Richard van de Sanden

Richard van de Sanden is the director of the Dutch Institute for Fundamental Energy Research (DIFFER since 2011) and a Professor at the Department of Applied Physics of the Eindhoven University of Technology in the Netherlands. He received his Ph.D. in 1991 from the Eindhoven University on the topic of the fundamental investigation of an expanding plasma jet. In 1990, he was appointed an Assistant Professor, his main interest being the fundamentals of plasma enhanced deposition and etching. During 1992-1997, he was a Research Fellow of the Royal Netherlands Academy of Arts and Sciences. In 1993, he was on sabbatical leave at AT&T Bell Labs in the group of R. Gottscho and worked on aspect ratio dependent etching. Since then he has worked on fast plasma deposition technology, focusing on the fundamentals of both plasma, as well as on the surface processes occurring in plasma processing of materials. He specializes in applying new advanced diagnostics for gas phase species detection as well as in situ analysis and control of the physical and chemical properties of the materials processed. In 2000, he was appointed a Full Professor at the Eindhoven University of Technology.

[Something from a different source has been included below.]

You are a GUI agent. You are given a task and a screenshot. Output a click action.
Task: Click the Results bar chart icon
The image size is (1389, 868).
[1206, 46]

He has authored and co-authored over 400 papers in peer-reviewed journals and is the co-inventor of > 20 patents. He is a Fellow of AVS, IUPAC and IOP and serves on numerous scientific committees of international conferences. He has consulted for several companies (General Electric, Fujifilm, Novellus, BOC Edwards, Linde Gas Group, Tetrapak) on plasma and thin film deposition technologies. He is a member of AVS, SVC, IOP, AAAS and MRS and has served two times as a Program Chair for the AVS Thin Film Division in 2000 and 2002, as a Chair of the AVS Thin Film Division in 2004 and a (program) chair for the Plasma Science and Technology Division in 2012. In 2006 he became a Program Leader for Micro- and Nano-engineering of Functional Materials at the Materials Innovations Institute (M2i). Since 2005, he is the European Regional Editor of Plasma Sources: Science and Technology and he is on the editorial board of Plasma Processes and Polymers. In 2000, he was a Visiting Professor at the University of California (Santa Barbara) and in 2006, he was a Distinguished Lecturer in the Department of Mechanical Engineering of the University of Minnesota and a Visiting Professor at Rensselaer Polytechnic Institute in Troy, NY. He has lectured at Summer Schools on Plasma Physics and Chemistry and was one of the organizers of the Summer School on Low Temperature Plasma Physics in Bad Honnef which is held each year (until 2011). In 2008 he has won the European William Crookes Plasma Prize. In 2009 he won the Valorisation Prize awarded for his achievements in transferring scientific knowledge to industry. Since 2013 he is a member of the Netherlands Academy of Arts and Sciences.